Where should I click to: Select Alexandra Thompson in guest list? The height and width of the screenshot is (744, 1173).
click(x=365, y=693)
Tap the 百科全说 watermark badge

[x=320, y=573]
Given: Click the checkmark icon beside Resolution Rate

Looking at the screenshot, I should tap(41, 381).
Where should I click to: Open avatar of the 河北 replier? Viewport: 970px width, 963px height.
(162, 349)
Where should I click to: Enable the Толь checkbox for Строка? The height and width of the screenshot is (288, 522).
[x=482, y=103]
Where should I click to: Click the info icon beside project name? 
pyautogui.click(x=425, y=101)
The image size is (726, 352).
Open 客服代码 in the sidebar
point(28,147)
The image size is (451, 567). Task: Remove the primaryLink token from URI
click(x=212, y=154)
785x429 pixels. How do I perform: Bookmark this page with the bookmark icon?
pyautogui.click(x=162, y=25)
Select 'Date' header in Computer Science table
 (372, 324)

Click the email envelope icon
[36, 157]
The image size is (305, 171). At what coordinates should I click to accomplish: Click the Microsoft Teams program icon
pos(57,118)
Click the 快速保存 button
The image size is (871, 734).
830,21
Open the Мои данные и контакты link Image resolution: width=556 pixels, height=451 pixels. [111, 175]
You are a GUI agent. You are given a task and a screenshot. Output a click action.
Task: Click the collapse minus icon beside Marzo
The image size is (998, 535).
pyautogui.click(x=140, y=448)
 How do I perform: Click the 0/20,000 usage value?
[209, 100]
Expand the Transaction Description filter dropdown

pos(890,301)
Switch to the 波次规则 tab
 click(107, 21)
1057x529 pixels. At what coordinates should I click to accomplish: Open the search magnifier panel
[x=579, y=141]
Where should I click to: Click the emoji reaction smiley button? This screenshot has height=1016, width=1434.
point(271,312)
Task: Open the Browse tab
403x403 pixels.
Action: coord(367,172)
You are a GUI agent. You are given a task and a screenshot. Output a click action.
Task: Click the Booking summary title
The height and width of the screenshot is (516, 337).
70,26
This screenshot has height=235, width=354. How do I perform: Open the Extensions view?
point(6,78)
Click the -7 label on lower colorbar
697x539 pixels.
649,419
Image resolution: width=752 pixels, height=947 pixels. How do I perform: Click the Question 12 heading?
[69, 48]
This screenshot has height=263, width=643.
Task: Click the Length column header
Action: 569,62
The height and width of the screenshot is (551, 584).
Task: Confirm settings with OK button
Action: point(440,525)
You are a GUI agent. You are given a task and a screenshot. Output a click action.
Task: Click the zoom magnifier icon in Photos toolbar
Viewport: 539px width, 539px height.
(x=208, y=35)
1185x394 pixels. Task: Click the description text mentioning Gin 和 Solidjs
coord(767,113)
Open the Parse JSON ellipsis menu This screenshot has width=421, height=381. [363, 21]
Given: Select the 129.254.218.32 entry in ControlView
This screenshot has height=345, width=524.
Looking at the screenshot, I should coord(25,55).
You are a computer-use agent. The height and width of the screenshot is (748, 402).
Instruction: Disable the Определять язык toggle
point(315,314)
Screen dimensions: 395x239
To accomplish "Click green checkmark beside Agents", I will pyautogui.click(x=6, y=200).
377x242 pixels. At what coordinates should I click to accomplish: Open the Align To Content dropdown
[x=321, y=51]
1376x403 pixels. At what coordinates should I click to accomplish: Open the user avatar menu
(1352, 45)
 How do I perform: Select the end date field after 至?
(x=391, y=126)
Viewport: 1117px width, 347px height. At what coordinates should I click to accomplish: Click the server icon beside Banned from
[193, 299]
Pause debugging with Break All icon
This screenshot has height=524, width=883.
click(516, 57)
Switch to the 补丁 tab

+++

Copying should begin at the line containing "Screen dimensions: 395x239" and end at the last line of the material, with every line in between reproduced exactly.

§ Response for this exercise
Screen dimensions: 395x239
To accomplish "Click green checkmark beside Agents", I will pyautogui.click(x=6, y=200).
377x242 pixels. At what coordinates should I click to accomplish: Open the Align To Content dropdown
[x=321, y=51]
1376x403 pixels. At what coordinates should I click to accomplish: Open the user avatar menu
(1352, 45)
 How do I perform: Select the end date field after 至?
(x=391, y=126)
Viewport: 1117px width, 347px height. At what coordinates should I click to accomplish: Click the server icon beside Banned from
[193, 299]
Pause debugging with Break All icon
This screenshot has height=524, width=883.
click(516, 57)
Switch to the 补丁 tab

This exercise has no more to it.